Metal halide perovskites attract considerable attention for application in photovoltaic cells. These materials have an ABX3 crystal structure where A is a monovalent cation, B is metal dication, and X a halide anion. The first perovskites used for solar cells consisted of methylammonium, lead, and iodide (CH3NH3PbI3) but in the meantime many more complex metal halide perovskites have been developed in which other organic or inorganic cations, different metals, and multiple halides are used. These perovskites can be processed from solution into thin films in one- or two-step procedures and afford very efficient solar cells. The highest reported efficiencies already exceed 23%. However, the materials pose several scientific and technological questions, regarding their operational mechanism, stability, and opportunities to further increase the efficiency.
With the M2N group we investigate perovskite solar cells from different perspectives:
Band gap tuning
The CH3NH3PbI3 perovskite has a band gap of about 1.55 eV. Tuning of the band gap can be accomplished in several ways and can be very beneficiary.

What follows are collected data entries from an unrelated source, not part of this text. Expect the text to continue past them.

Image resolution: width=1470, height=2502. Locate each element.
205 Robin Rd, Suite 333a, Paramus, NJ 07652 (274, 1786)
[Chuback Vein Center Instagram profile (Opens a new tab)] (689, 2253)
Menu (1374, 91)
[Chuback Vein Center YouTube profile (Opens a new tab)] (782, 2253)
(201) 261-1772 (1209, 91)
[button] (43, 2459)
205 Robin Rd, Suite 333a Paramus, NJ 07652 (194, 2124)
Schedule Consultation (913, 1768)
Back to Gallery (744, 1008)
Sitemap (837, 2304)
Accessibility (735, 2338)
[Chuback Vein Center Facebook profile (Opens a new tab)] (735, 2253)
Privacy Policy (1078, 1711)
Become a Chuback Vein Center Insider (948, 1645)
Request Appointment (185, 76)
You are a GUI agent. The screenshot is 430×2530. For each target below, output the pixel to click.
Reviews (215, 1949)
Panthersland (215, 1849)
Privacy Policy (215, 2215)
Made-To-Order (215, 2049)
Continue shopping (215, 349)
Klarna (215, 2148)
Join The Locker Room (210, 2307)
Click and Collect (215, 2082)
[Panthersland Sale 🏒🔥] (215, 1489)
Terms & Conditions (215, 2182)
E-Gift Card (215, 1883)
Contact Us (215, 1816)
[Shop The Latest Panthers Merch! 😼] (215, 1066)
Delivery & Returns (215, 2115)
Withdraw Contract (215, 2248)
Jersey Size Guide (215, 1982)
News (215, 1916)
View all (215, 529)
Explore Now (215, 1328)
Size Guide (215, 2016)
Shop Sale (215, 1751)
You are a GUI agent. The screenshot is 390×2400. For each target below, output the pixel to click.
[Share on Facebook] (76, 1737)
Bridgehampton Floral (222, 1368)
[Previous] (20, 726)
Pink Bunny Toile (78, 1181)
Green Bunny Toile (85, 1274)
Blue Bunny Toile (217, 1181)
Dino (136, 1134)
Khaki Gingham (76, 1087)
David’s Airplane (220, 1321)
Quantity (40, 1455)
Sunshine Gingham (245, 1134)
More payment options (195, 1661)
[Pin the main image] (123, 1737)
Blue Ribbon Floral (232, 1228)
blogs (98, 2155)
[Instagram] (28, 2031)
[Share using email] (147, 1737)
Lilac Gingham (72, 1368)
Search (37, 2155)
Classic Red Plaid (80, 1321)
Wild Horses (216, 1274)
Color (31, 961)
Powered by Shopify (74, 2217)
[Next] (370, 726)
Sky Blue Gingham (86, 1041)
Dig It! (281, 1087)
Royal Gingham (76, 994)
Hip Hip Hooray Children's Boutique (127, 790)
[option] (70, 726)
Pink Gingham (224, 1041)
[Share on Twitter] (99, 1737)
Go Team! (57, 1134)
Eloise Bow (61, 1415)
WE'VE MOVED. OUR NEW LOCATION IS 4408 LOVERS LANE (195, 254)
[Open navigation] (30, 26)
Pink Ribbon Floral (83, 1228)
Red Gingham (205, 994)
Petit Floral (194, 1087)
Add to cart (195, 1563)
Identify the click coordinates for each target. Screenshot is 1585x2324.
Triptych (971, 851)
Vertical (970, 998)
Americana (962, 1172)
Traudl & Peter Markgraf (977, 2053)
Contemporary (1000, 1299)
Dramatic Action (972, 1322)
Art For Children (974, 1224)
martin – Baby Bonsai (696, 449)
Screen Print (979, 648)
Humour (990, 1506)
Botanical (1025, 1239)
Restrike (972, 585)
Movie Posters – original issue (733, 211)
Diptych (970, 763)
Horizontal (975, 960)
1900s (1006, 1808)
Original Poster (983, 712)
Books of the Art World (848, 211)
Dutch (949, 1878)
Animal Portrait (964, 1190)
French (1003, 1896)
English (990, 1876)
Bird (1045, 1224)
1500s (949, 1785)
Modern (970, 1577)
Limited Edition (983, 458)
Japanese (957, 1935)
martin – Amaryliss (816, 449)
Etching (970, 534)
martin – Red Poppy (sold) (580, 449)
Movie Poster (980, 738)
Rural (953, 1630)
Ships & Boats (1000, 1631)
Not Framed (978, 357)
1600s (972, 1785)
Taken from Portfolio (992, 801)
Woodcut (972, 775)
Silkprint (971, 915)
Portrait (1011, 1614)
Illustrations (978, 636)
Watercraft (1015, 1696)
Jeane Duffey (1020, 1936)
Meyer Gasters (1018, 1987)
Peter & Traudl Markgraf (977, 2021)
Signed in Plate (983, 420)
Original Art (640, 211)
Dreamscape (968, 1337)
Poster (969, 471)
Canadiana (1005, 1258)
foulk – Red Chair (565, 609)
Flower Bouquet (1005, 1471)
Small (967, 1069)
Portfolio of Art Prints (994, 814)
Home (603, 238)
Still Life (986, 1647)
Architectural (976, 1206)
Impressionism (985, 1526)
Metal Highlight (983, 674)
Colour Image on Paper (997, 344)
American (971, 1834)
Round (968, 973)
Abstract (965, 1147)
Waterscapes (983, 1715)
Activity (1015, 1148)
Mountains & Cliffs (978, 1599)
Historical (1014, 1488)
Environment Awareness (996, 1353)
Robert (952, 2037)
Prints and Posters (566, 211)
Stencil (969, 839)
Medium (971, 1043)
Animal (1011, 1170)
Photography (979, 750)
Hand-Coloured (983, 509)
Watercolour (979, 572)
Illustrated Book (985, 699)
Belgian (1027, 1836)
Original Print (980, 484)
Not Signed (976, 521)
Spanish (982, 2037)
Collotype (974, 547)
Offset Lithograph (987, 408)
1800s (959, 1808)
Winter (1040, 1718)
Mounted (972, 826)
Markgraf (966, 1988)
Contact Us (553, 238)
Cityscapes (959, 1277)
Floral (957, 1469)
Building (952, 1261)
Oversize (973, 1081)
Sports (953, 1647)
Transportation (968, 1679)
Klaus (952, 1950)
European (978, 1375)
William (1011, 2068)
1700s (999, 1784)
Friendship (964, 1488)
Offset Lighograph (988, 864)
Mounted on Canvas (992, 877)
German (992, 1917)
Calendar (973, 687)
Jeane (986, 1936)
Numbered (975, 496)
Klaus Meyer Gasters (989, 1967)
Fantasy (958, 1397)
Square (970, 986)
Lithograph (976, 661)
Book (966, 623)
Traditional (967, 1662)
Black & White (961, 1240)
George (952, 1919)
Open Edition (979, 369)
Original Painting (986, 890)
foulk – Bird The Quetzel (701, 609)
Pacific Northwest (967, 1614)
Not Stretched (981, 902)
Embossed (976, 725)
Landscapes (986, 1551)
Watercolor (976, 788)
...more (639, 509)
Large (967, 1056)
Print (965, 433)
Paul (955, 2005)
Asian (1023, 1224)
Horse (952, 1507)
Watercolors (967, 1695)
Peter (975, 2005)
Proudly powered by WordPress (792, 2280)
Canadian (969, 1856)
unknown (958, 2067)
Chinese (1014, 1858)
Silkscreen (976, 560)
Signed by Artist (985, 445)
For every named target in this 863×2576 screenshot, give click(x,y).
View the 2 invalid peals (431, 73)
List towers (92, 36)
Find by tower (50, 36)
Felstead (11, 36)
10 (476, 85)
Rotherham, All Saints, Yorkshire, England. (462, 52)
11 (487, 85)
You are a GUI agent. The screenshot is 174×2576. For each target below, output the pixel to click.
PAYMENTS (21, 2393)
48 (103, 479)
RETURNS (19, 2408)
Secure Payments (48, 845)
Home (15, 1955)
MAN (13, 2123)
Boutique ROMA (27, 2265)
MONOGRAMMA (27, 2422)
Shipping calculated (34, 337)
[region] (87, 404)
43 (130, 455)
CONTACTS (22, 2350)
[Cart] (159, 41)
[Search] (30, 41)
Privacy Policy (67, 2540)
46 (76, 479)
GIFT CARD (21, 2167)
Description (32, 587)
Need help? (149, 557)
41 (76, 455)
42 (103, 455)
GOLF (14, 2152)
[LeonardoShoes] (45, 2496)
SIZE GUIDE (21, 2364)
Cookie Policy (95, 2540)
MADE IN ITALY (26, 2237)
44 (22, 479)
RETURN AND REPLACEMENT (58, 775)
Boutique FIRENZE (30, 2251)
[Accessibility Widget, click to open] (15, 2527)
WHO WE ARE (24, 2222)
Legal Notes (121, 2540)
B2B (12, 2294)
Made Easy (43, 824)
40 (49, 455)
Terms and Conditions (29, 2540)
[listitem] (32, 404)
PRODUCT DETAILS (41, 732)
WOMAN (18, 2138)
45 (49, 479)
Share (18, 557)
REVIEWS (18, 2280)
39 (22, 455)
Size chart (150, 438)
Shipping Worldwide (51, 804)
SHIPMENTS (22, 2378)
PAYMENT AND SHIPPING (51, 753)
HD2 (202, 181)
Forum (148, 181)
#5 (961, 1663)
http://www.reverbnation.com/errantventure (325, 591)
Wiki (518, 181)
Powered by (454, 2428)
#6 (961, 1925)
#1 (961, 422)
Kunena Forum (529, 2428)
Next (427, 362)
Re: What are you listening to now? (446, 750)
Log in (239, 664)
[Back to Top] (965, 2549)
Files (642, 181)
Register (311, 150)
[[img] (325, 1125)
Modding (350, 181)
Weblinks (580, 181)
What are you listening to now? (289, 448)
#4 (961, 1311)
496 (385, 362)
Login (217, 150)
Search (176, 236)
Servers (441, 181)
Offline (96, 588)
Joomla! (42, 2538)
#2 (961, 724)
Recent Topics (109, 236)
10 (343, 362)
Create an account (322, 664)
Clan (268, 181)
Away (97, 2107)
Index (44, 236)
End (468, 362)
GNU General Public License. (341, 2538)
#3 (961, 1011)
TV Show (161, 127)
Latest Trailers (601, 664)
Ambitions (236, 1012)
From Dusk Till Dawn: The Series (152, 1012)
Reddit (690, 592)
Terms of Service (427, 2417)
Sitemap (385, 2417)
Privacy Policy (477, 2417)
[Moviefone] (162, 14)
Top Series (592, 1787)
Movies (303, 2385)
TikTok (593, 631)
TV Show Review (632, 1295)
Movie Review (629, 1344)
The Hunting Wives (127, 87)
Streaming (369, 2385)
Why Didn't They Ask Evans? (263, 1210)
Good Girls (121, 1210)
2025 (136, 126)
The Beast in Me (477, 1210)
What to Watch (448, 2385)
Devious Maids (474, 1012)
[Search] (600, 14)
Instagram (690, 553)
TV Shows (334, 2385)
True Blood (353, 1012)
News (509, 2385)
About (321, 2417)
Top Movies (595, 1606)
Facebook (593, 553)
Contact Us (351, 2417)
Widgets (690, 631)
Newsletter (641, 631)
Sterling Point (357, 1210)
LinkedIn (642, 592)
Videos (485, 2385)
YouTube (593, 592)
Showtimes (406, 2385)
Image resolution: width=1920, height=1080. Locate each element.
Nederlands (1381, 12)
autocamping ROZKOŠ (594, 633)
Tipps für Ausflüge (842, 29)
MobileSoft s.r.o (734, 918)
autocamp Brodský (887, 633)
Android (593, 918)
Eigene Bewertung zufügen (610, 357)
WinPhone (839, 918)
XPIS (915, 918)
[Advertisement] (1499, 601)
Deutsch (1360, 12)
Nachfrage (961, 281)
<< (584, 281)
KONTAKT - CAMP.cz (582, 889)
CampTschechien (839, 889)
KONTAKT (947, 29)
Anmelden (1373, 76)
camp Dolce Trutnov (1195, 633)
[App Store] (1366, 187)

For example for the development of tandem solar cells two different band gap materials are needed and this can be accomplished by tuning the perovskite structure. Also indoor photovoltaic applications will require tailored absorber layers. By partially replacing lead by tin one can achieve band gaps as low as 1.21 eV, while by replacing iodide by bromide, the band gap can be increased to 2.32 eV. Another way of tuning the perovskite is by changing the dimensionality of the crystal. These are known as 2D Ruddlesden-Popper perovskites in which one or more perovskites layers are isolated from each other by the large spacer cations. Each new perovskite poses new challenges with respect to processing into thin and smooth layers, stability, and charge transport layers that allow extraction of electrons and holes without energy loses.
We develop new perovskites semiconductors, investigate these with a range of techniques such as X-ray diffraction, scanning electron microscopy, photoelectron spectroscopy and fabricate and characterize solar cells based on these materials.
Cells on opaque substrates
Traditionally perovskite solar cells are made on a transparent substrate such as glass or polymer layer. We are also interested in making cells on opaque substrates such as metal foils that are inherently very stable and allow for new applications. The challenge to be solved is making a transparent electrically conductive top contact, by which light can enter the cell. We are developing dielectric-metal-dielectric layers to accomplish this.
Multi-junction solar cells
To eventually surpass the 33.7% Shockley-Queisser limit for single solar cells junctions a well-knows strategy is to stack multiple cells with different band gaps. Obviously this requires absorber layers with different band gaps. We investigate both perovskite-perovskite and perovskite-silicon tandem cells in two-terminal or four-terminal device configurations. To maximize light absorption and power conversion efficiency, we perform optical simulations on to design stack in order to reduce parasitic absorption and reflection losses. Especially for a two-terminal configuration a challenge is achieve current matching but also to fabricate the cells. Sometimes ten or even more layers must be stacked on top of each other. In case of solution processing this requires careful optimization and design of materials a processing steps.
Detection of defect states
Perovskites are known to have defects that may come as interstitials, vacancies, impurity atoms, lattice defects, phase separation, grain boundaries and others. On top of this, these defects are known to be dynamic: they can be mobile or change with time or operating conditions. Some of these defects are important to the operation of the solar cells because they cause non-radiative recombination of electrons and holes that were generated by light. This non-radiative recombination causes a loss in the open-circuit voltage and to mitigate these effects it is necessary to understand in detail their nature. For this we employ different techniques such as pulse electroluminescence, impedance spectroscopy, photothermal deflection spectroscopy, and sensitive measurements of sub band gap quantum efficiency.
Perovskite nanocrystal can also be used to make solar cells. We have just started working on this topic with the aim of generating new materials that do not exist in the bulk. A well-known example in this respect is cubic a-CsPbI3 which is thermally instable and rapidly coverts into a yellow orthorhombic phase. CsPbI3 nanocrystals, on the other hand, retain their cubic crustal structure.